TASK TO COMPLETE:
Revise the records below by replacing each occurrence of "How do I perform" with "How should I carry out", leaving everything else unchanged, and omit the pictures from your answer.

PROVIDED DATA:
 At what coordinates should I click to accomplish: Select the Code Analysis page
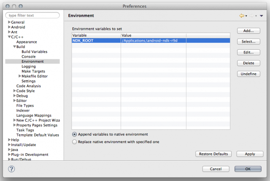pyautogui.click(x=28, y=86)
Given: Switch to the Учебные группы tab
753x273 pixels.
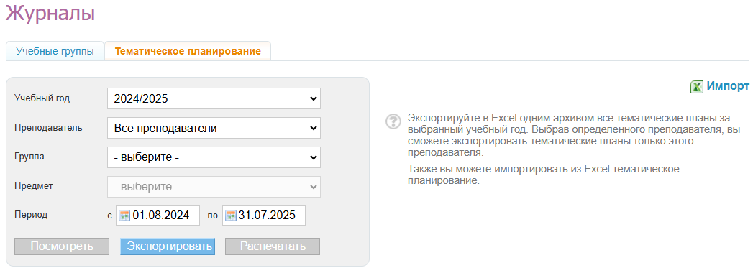Looking at the screenshot, I should [55, 51].
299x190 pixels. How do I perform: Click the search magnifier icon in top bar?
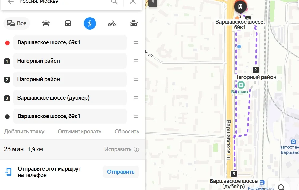tap(114, 2)
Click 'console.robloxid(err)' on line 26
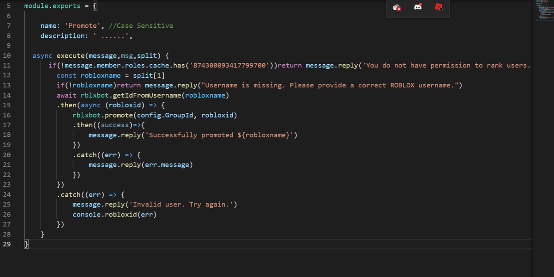Viewport: 554px width, 277px height. (x=114, y=215)
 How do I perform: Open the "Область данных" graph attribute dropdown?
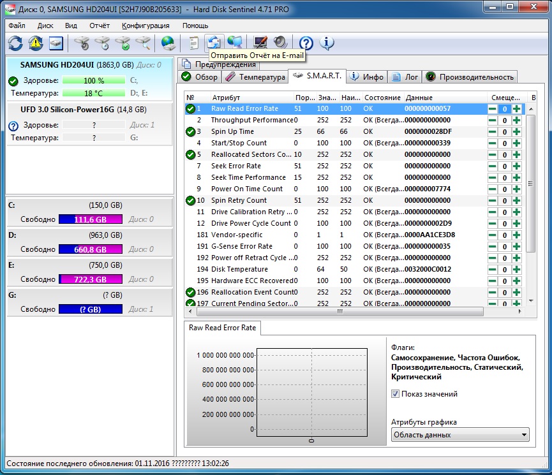coord(461,435)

SOLUTION TO THIS EXERCISE:
 At what coordinates should I click to accomplish: Select the Code Analysis page
pyautogui.click(x=28, y=86)
Given: Switch to the Учебные группы tab
753x273 pixels.
Looking at the screenshot, I should [55, 51].
299x190 pixels. How should I carry out: Click the search magnifier icon in top bar?
tap(114, 2)
Click 'console.robloxid(err)' on line 26
Viewport: 554px width, 277px height. (x=114, y=215)
 How should I carry out: Open the "Область данных" graph attribute dropdown?
coord(461,435)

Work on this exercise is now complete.